BEGIN EXERCISE DATA

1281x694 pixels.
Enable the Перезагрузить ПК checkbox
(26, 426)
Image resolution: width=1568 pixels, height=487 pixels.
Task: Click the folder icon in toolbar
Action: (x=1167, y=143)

END EXERCISE DATA

- _ASSIGNED TASK_: Repeat each entry word for word.

- _SOLUTION FOR THIS TASK_:
1281x694 pixels.
Enable the Перезагрузить ПК checkbox
(26, 426)
Image resolution: width=1568 pixels, height=487 pixels.
Task: Click the folder icon in toolbar
Action: (x=1167, y=143)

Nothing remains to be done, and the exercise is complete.